Mais la prophétie de Siméon s’accomplit principalement pendant la Passion : Jésus rencontre sa Mère, sur la route qui le conduit au Calvaire ; Marie est présente, au pied de la Croix, près de son Fils agonisant ; enfin, ultime compassion, elle reçoit dans ses bras le corps inanimé de Jésus.

Jésus oblige à un choix : face à la révélation qu’il leur fait de l’amour du père et de ses exigences, les hommes se divisent. Crucifié par ceux qui le contredisent, le Christ sauve ainsi ceux qui croient en lui. Marie a le cœur déchiré par cette division des hommes.

Elle communie à la passion de son Fils. Debout au pied de la croix, Marie « souffrit cruellement avec son Fils unique, associée d’un cœur maternel à son sacrifice, donnant à l’immolation de la victime, née de sa chair, le consentement de son amour » (IIe Concile du Vatican). C’est pour avoir communié intimement à la passion de Jésus que Marie a été associée d’une manière unique à la gloire de sa résurrection.

Si son assomption découle de sa maternité divine, il convient de souligner que Marie n’a jamais été plus mère qu’au pied de la croix : c’est là que son cœur a été transpercé comme par le glaive à la vue des souffrances de Jésus ; là aussi que la maternité de Marie s’est étendue à tous les membres du corps du Christ, qui allait naître de son côté ouvert.

C’est ainsi qu’elle enfante les élus que Jésus sauve et auquel il l’a donné pour mère. Car c’est avec tout son amour maternel que Notre-Dame a participé aux souffrances rédemptrices de son Fils, pour l’Église, son Corps Mystique.

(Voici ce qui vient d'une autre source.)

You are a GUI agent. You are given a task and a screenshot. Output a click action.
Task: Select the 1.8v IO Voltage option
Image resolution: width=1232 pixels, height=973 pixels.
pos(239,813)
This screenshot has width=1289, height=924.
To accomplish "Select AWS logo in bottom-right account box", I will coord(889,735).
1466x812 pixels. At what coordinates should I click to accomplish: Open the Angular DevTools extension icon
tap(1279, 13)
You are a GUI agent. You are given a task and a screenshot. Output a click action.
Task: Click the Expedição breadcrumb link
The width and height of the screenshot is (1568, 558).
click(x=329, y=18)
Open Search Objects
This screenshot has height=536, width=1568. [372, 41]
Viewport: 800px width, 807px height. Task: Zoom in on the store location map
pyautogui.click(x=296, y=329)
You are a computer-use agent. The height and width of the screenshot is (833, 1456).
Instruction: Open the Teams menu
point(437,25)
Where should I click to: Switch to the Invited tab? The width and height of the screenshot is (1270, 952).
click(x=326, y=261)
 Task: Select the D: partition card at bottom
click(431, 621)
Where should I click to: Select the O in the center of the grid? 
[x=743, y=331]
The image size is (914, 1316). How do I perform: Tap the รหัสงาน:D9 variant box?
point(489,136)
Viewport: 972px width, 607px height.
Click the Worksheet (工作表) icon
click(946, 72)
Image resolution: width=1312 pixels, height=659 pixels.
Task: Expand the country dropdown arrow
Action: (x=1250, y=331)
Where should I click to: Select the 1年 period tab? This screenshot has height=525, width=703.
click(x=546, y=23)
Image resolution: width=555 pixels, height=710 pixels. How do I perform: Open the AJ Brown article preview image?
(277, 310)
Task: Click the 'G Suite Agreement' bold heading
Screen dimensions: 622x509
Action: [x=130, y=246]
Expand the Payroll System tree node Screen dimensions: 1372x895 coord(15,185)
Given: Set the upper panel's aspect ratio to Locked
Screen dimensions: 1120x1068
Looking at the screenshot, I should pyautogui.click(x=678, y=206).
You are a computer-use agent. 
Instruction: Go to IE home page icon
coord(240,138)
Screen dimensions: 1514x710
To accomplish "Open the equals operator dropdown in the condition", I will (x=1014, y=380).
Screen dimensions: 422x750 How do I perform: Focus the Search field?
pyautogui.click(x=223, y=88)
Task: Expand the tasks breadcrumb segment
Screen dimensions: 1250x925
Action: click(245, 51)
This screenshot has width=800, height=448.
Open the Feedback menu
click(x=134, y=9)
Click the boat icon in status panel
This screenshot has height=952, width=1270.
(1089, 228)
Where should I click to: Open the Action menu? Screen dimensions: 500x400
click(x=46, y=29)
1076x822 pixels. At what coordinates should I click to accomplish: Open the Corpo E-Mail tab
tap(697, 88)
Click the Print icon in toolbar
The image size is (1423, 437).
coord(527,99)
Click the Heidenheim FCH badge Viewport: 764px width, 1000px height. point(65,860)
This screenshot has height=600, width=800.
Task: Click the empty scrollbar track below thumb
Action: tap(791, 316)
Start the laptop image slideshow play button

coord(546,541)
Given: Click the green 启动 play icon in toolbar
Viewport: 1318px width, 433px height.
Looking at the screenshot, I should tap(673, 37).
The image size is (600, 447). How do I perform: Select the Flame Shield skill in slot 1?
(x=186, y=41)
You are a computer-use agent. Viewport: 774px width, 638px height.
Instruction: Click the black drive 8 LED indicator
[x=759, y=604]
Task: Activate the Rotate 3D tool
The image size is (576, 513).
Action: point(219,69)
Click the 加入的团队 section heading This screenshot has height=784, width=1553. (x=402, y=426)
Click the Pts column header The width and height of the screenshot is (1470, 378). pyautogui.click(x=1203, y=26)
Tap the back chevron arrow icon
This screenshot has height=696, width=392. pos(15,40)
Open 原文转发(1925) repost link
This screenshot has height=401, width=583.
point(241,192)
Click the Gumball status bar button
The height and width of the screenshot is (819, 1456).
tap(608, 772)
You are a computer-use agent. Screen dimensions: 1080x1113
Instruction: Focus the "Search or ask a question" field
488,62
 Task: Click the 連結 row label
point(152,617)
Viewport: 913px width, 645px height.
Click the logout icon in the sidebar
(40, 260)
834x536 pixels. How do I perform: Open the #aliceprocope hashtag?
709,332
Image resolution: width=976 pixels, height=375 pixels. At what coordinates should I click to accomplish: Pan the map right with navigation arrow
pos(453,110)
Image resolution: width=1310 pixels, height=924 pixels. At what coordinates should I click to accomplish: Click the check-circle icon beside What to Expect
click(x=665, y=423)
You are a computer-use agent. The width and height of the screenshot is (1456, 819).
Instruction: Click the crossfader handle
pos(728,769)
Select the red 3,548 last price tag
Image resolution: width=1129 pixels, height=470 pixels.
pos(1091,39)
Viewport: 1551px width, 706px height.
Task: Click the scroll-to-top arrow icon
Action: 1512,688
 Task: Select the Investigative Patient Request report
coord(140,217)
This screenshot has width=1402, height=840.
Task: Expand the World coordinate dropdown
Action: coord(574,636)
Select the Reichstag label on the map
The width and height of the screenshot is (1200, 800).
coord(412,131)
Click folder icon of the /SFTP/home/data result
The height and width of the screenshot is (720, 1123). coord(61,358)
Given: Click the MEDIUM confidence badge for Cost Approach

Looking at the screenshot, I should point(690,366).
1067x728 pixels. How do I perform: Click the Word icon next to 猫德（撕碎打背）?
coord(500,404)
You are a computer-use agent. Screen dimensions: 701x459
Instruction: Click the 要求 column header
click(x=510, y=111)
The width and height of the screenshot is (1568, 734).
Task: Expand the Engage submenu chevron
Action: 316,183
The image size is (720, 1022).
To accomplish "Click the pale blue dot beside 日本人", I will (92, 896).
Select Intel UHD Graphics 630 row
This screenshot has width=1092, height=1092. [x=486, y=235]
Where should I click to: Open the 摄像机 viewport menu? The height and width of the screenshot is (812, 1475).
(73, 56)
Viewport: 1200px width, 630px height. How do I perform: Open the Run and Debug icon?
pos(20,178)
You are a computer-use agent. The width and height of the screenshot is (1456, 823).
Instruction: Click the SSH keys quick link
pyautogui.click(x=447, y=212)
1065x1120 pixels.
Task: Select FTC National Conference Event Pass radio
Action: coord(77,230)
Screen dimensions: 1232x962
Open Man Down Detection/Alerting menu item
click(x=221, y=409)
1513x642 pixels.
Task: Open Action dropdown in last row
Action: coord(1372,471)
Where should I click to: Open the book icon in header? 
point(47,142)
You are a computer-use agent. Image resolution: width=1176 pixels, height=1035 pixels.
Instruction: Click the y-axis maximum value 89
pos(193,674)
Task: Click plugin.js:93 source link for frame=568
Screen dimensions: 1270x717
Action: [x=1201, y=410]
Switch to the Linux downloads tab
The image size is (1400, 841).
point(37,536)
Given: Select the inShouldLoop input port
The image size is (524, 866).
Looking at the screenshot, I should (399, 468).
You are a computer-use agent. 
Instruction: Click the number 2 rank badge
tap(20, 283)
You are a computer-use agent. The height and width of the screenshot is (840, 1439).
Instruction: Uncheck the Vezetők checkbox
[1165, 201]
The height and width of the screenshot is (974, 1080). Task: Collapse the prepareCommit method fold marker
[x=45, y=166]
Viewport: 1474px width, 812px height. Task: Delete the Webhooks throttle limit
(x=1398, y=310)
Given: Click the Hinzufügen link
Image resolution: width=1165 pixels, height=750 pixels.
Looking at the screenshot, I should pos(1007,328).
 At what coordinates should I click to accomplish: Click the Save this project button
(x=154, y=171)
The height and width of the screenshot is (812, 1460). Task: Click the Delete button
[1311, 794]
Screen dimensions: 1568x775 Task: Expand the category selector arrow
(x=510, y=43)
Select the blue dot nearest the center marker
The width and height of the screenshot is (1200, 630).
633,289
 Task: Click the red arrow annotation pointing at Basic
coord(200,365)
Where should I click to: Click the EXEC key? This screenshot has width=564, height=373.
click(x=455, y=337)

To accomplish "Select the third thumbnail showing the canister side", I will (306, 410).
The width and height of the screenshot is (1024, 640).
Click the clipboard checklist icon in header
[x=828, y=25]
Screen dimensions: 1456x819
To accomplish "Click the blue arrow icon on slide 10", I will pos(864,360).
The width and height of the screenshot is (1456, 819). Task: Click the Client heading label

Dans sa compassion, comme en sa conception immaculée et son assomption, Marie est la figure de l’Église. Dans l’Église qui souffre au long des âges et sur toute la surface de la terre, la passion du Christ continue.

Mais si l’Église accepte de s’unir à la passion du Christ, elle est appelée, comme Marie, à partager la gloire de sa résurrection. Aussi les chrétiens doivent-ils se réjouir d’être appelés à porter la Croix du Seigneur, car « lorsque se manifestera sa gloire, leur joie ne connaîtra plus de limites. » ( I Pierre 4, 13)

Le Pape François nous invite « à nous tourner avec confiance vers ‘Notre Dame des Douleurs’, pour qu’elle accompagne chacun dans sa marche et lui obtienne le don de la réconciliation et de la paix. » (jeudi 3 avril 2014)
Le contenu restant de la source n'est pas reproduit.